Stored data entries

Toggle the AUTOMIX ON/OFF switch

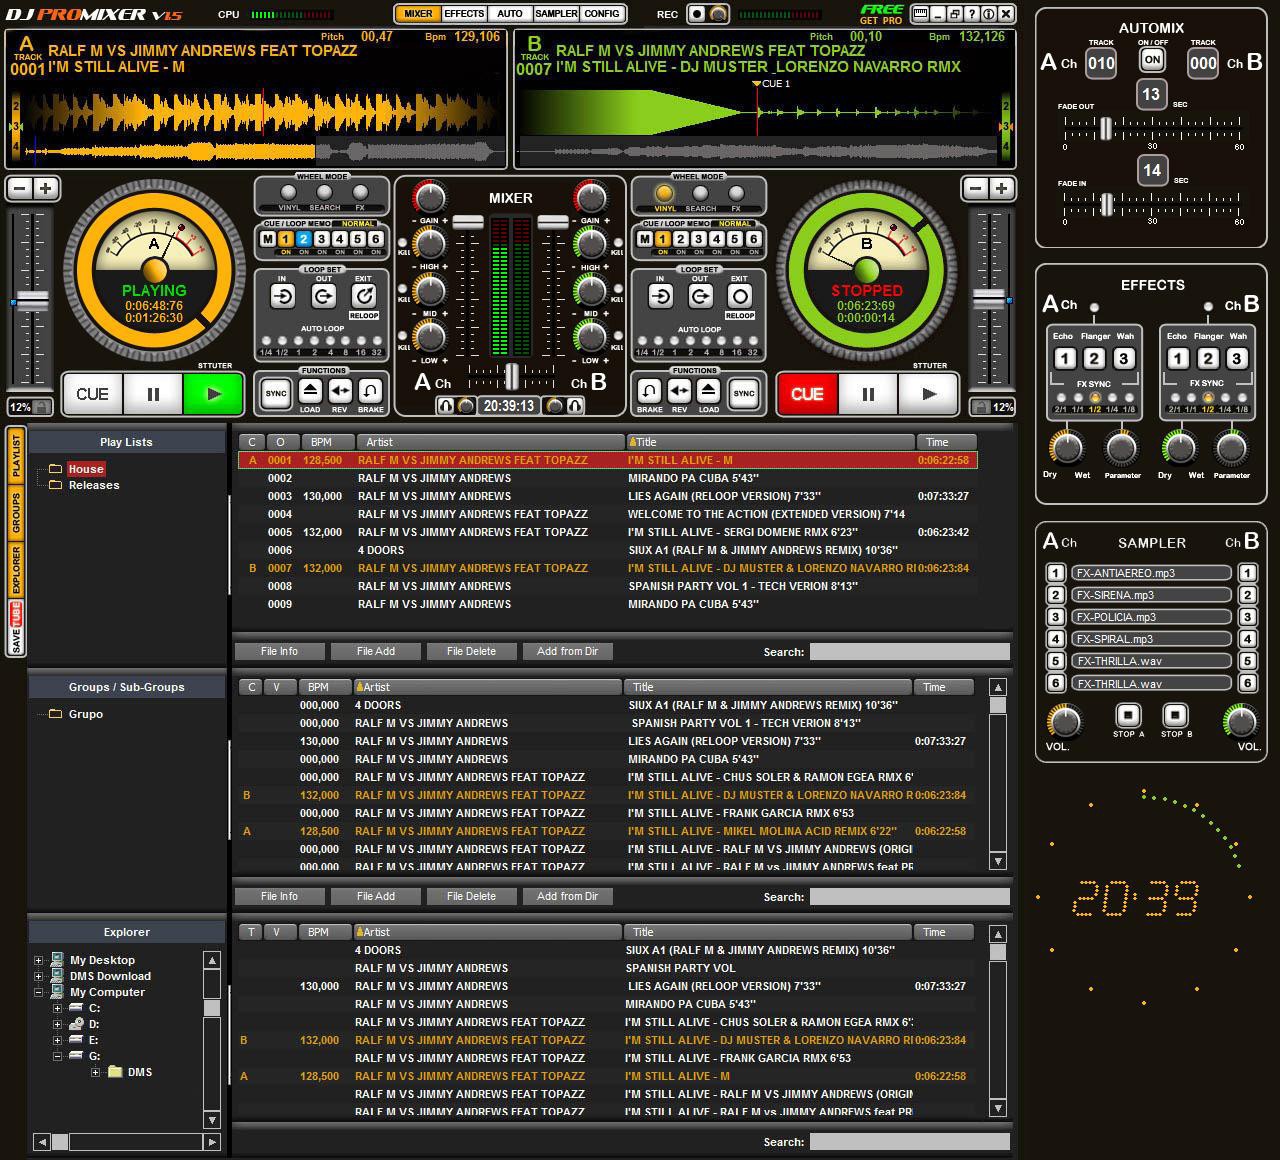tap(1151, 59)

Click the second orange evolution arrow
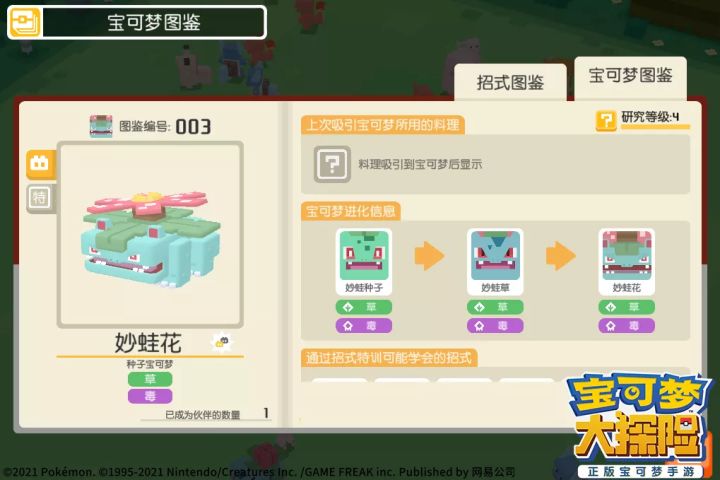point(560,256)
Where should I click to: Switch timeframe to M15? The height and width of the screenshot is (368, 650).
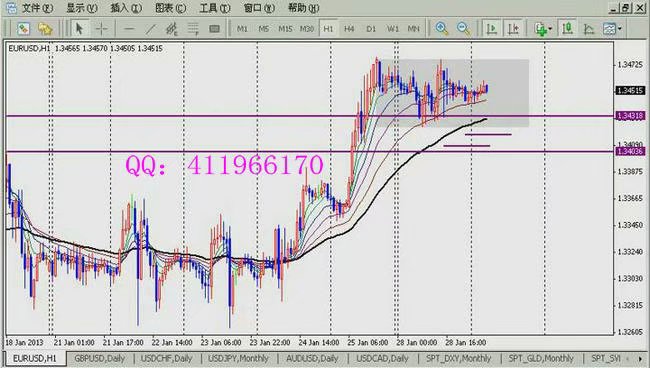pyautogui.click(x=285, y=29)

* * *

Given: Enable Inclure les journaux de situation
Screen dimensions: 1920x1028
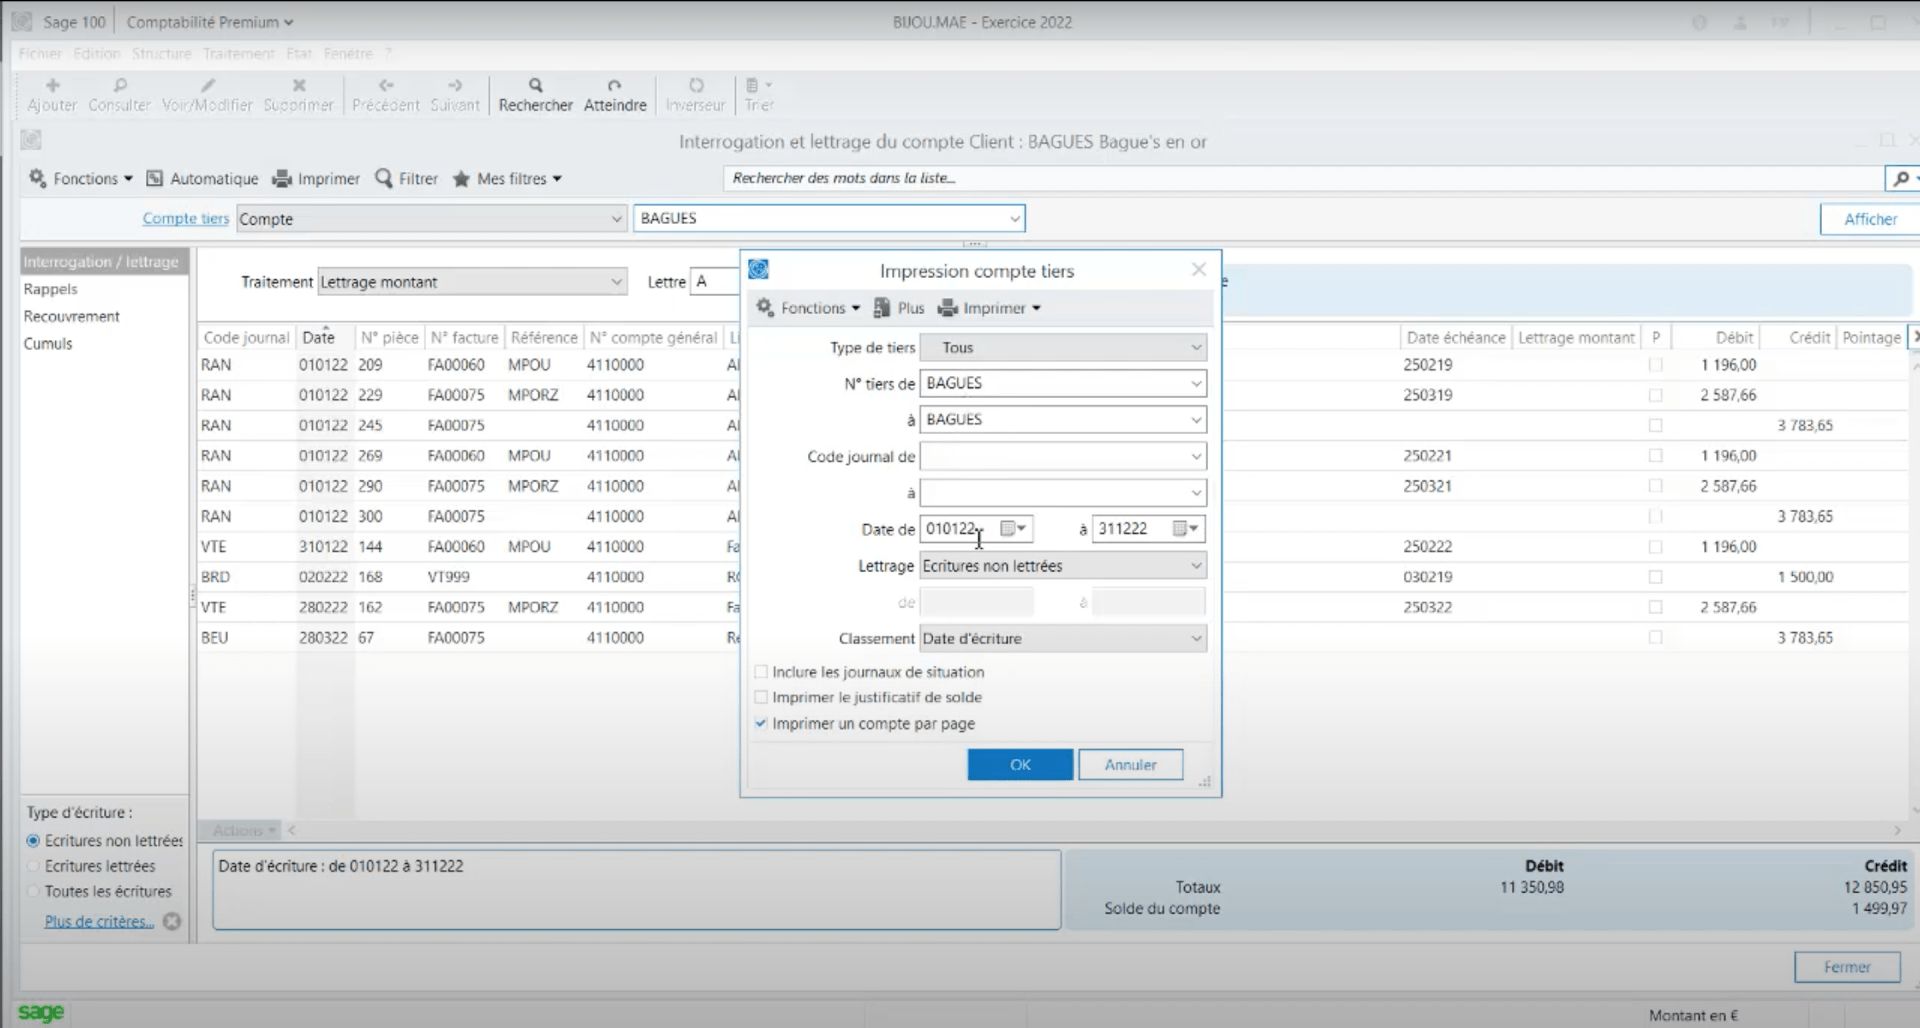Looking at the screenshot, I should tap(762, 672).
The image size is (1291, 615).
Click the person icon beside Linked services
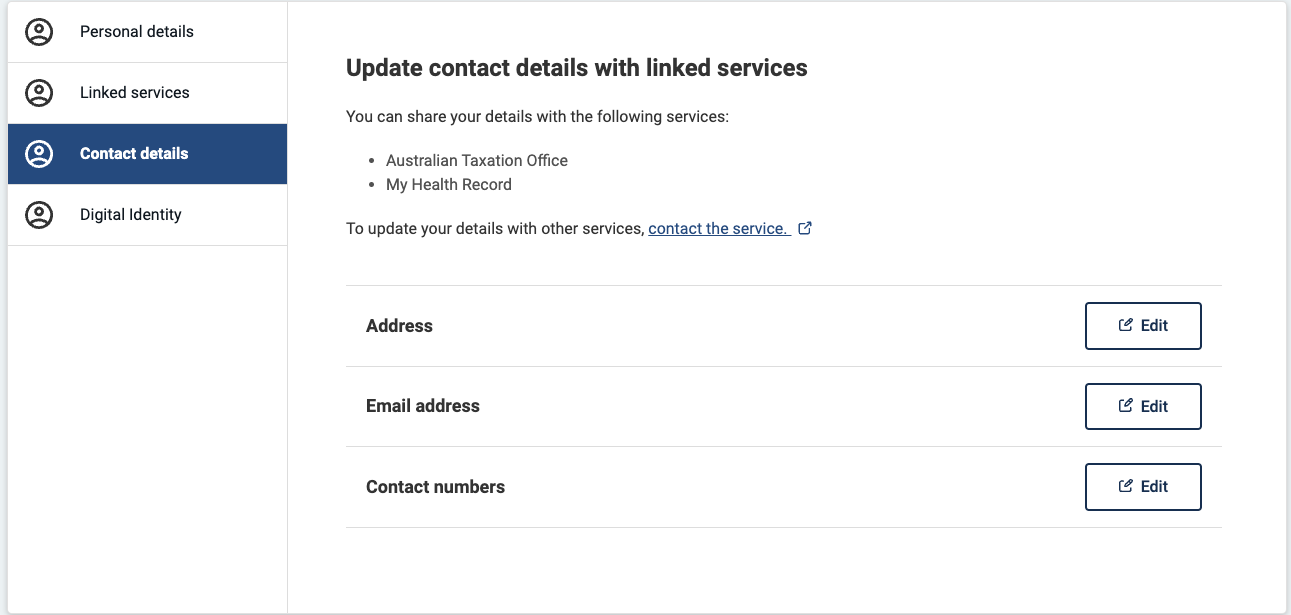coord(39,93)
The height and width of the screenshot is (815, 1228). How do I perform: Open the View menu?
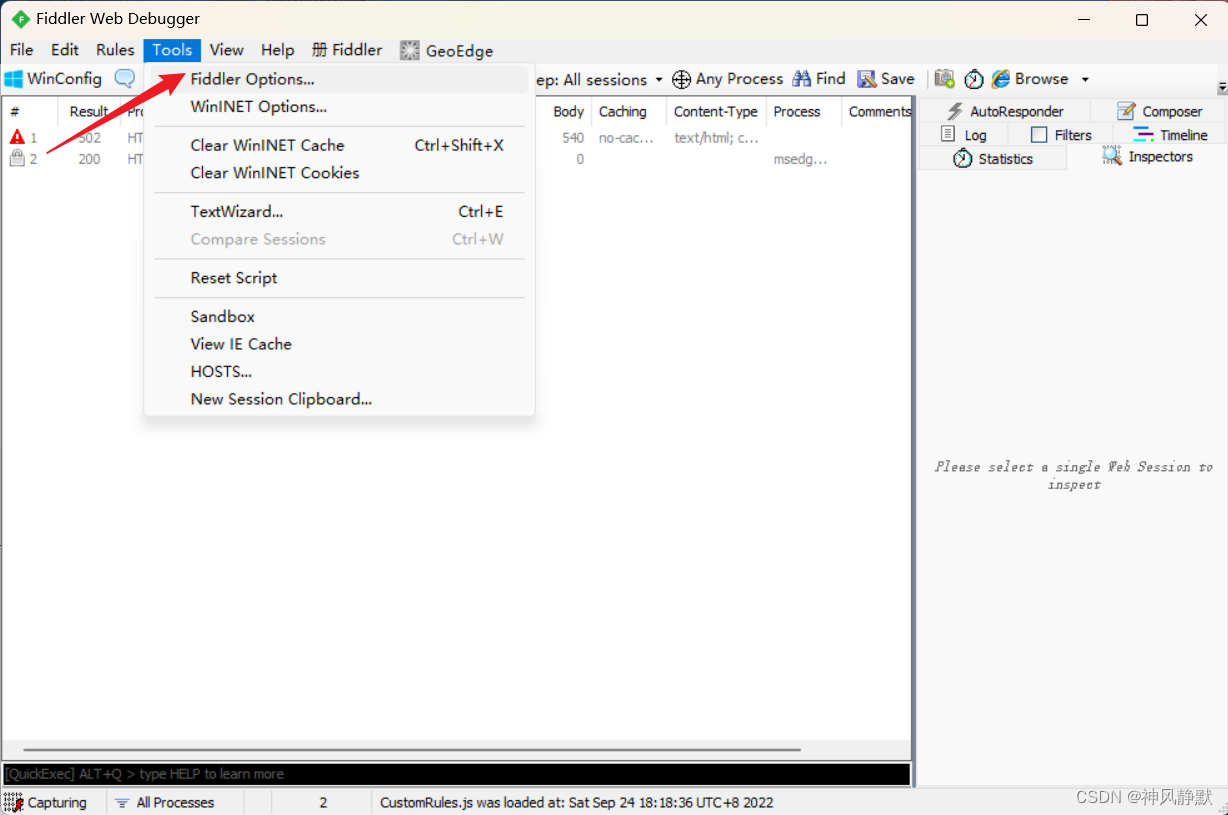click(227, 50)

» Exercise description:
Please turn everything in the records from the line containing "Toggle the AUTOMIX ON/OFF switch" down to the line containing "pyautogui.click(x=285, y=29)" into a numbered list, skipping blank lines. Leave the pictures out.

» Correct response:
1. Toggle the AUTOMIX ON/OFF switch
2. tap(1151, 59)
3. Click the second orange evolution arrow
4. point(560,256)
5. Where should I click to: Switch timeframe to M15? The height and width of the screenshot is (368, 650).
6. pyautogui.click(x=285, y=29)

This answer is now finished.